After last week’s column about city centre Councillor Jo Mowat’s failed attempt to have a review which would, among other things, have included consulting with residents and traders affected by Summertime Streets I actually got to watch the meeting involved.
Councillor Mowat spoke well about why a review was needed andn having met with businesses, had some scary figures about the drops in takings they had suffered averaging at 30 per cent.
The council seem to think there is no need to speak to folk and instead information from camera monitoring will be enough. City centre Cllr Claire Miller of the Greens, who talks a lot of sense on other matters, seemed to have completely missed the point that talking to businesses was essential and indeed felt everybody had been “on the same page” and there was no real division.

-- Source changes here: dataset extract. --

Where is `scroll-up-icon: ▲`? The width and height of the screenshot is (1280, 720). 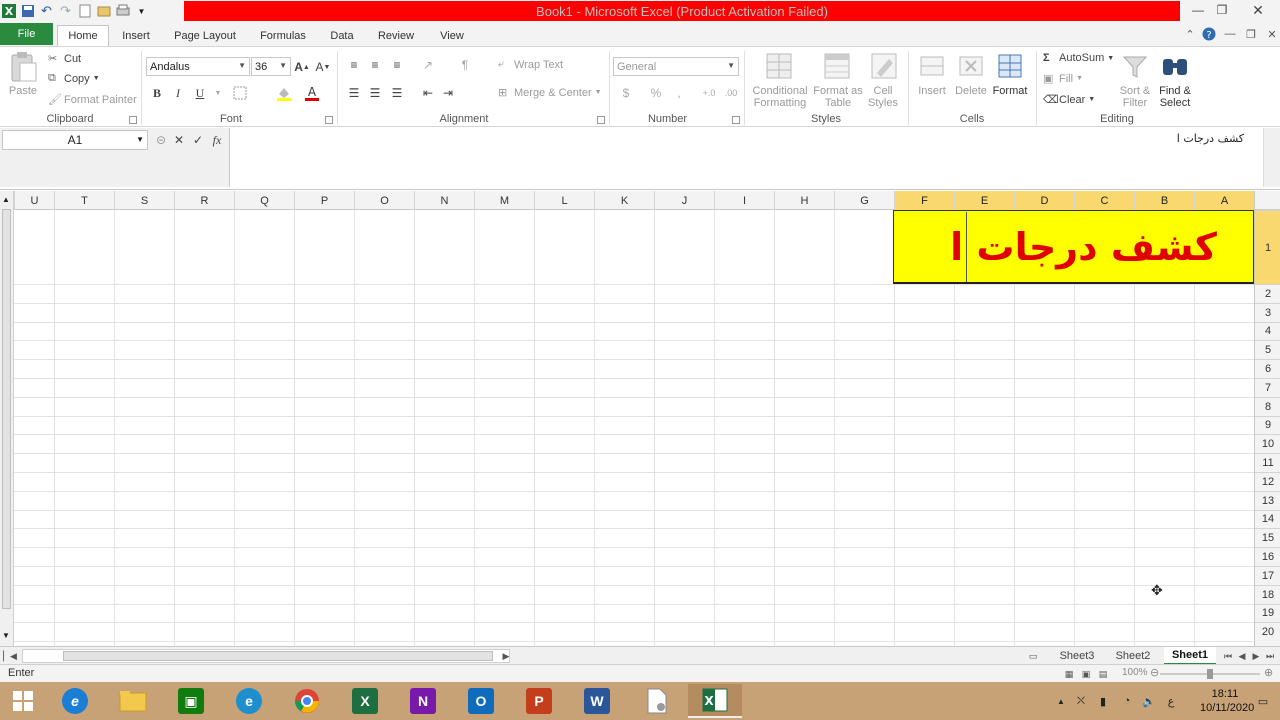 scroll-up-icon: ▲ is located at coordinates (6, 200).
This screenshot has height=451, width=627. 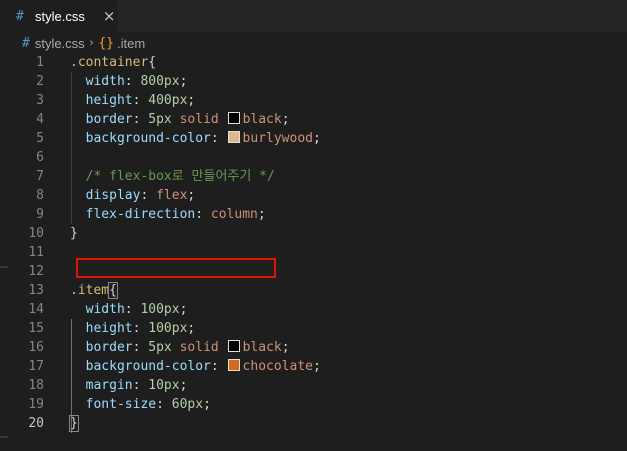 What do you see at coordinates (40, 120) in the screenshot?
I see `line-number: 4` at bounding box center [40, 120].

Further offence was taken by Cllr Lesley Macinnes the transport and environment convener, when the barriers used were described by Cllr Nick Cook as looking like they were from a war zone.

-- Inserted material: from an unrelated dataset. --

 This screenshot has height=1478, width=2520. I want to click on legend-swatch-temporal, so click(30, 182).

Anybody who has seen the barriers would recognise Cllr Cook’s description and as with Open Streets the barriers look more like there has been an incident and the street closed than being there because of any event.
I did at least see some information on the barriers for Summertime Streets whereas the barrier at the bottom of Cockburn Street for Open Streets gave no indication at all why it was there. When I pointed this out I was told things needed to improve and then at every further occasion they didn’t.
Truth be told, the closing off of streets was not done well, little seemed to be have been learned from previous closures and bland promises to get better while not accepting things were that wrong seems to be the order of the day.
There is a further point here and that is while Cllr Mowat has on this occasion spoken out in support of businesses I know from my own time in the Grassmarket that whenever there was any clash of interests between residents and local businesses all the city centre councillors sided with the voters.
What would be interesting to know is how many councillors have any background in high street business and in particular retail. I’m guessing few and possibly none, which may explain that while councillors who support causes like active travel and Leith Theatre and the arts are well known and many in number it is hard to come up with any councillor who regularly supports and speaks up for high street retail, which I think most would agree is greatly needed.
While there is much talk about plans for George Street councillors yet again fail to have any focus on what businesses may, and indeed may not, be there should these plans come to fruition and with 30 to 50 shops predicted to become empty when Edinburgh St James opens I see little forward planning now beyond the mistaken idea that allowing changes of use will solve the problem.
As I have said before, if nothing is done Edinburgh city centre will just be cyclists passing by empty shops.